Normally I have the scans ~2 days before the appointment with my oncologist. This gives the radiologist time to read the scans and write the report, but not too much time for me to fret over the results. With electronic medical systems I can see the scan reports (after they are approved for my viewing). Normally both the bone and CT scan reports come through within a few hours of each other. When I go to open them my hands literally shake. In December I couldn’t even open them and read them I was so nervous. Glen had to do it. Anyway… this month the bone scan came in yesterday but no CT scan. I checked early evening, no CT report. My mind immediately went to places it shouldn’t – the report wasn’t shared because it showed progression (why can’t our minds go down a ‘good’ rabbit hole?).  I checked again this morning (after only ~4 hours sleep). No report. I checked right before I left for the cancer center. No report. All day I prepared myself for bad news. Then, Glen texted me when I was in the waiting room and said the report just came through my electronic file and it was stable. I could feel the tension drain from my body. 

One of the more interesting aspects of dealing with this uncertainty is that I otherwise go through the day just like anyone else would. I spent the early morning texting neighbors looking for sand for Evelyn’s engineering project. I went on a walk with Glen before 3 hours of Zoom meetings. I talked with colleagues around the state and across the country about all the work related things that have to get done. I’m grateful for all of that because it allows me to push the cancer to the back of my mind. …but it’s always there.   

COVID Vaccine!  As an additional bonus I managed to get a COVID vaccine today! A Johnson & Johnson shot so I don’t need a second shot. “One and Done.”

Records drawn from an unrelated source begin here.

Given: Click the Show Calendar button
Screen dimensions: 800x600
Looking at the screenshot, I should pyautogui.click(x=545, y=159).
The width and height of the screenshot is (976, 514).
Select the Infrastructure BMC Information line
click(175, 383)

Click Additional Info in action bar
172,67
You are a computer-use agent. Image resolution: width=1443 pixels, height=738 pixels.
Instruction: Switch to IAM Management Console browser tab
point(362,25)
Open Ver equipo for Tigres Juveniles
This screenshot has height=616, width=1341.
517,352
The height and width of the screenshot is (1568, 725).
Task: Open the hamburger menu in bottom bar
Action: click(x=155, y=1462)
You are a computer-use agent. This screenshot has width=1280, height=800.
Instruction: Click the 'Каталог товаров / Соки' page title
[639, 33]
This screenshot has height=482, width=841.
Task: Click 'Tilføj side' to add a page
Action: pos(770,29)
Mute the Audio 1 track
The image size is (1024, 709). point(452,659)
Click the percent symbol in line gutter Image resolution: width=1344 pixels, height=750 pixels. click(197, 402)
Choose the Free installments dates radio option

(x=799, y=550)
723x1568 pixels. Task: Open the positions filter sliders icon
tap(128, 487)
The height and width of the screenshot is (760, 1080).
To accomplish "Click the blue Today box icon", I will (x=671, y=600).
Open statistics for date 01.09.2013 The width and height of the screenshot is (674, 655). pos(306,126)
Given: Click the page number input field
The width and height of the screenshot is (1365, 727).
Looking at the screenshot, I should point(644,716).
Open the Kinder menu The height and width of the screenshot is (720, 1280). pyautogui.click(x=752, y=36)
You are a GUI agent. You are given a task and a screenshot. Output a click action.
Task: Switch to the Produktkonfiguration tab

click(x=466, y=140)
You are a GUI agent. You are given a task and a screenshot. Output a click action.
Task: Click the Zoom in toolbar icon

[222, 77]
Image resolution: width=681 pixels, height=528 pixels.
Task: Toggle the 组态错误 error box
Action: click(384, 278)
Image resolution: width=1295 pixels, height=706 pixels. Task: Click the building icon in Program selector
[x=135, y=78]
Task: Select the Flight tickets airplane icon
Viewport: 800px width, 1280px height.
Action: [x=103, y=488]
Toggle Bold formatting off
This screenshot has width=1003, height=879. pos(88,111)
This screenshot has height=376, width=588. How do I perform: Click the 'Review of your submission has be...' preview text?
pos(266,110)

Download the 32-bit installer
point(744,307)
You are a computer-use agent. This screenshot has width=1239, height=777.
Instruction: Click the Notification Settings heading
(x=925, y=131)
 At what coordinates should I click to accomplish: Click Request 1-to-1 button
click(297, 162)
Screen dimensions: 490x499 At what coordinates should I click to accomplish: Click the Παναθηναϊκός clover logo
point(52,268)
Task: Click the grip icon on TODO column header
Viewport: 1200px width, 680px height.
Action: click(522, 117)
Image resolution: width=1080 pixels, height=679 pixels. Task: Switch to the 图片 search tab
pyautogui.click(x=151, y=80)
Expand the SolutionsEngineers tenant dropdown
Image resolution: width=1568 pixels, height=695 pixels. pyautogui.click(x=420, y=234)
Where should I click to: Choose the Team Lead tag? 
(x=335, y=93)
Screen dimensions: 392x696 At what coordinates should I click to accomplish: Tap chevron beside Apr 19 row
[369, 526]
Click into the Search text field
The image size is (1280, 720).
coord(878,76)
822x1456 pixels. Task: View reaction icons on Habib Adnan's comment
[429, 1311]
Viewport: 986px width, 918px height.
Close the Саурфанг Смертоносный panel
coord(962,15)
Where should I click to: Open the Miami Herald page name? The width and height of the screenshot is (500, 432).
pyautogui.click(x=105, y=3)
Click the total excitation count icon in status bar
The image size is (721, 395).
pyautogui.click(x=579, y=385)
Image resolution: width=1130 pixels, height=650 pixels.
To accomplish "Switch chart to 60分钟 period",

I usually see the same techs when I get my scans and so we chat a lot during the process. One of the techs shared with me how to be available for extra doses the vaccine clinic might have at the end of the day. I went Tuesday but no luck. I went again today and they were hedging. In talking to the clinic manager he said they might have a few – he asked how old I was. In Colorado we are moving tomorrow to the phase where 50+ yr old who have two conditions can get vaccinated. I only have one. I said  “51 , but I have stage 4 cancer.” I saw his face change expression. He asked me to have a seat in the waiting area and 10 minutes later he came by to get me. He checked me in himself and told me I was getting one of the Johnson & Johnson shots. Today was the first day they were distributing them. I got the shot and waited 15 minutes and was on my way. 

Fortunately, my body handles vaccines and all kinds of medications without issue. I’m grateful for that, very few side effects at all. 

Bonus vaccine on a good news scan result day!

Glen will get vaccinated at the end of the month and Evelyn will be eligible with the general Colorado population – hopefully by May. Maddy wil have to wait since she is 14. The vaccines are safe and effective – we will still be wearing masks in public and limiting our activities in the short term. Let’s all hope we can get wide scale transmission and mutations under control so we can figure out the new normal!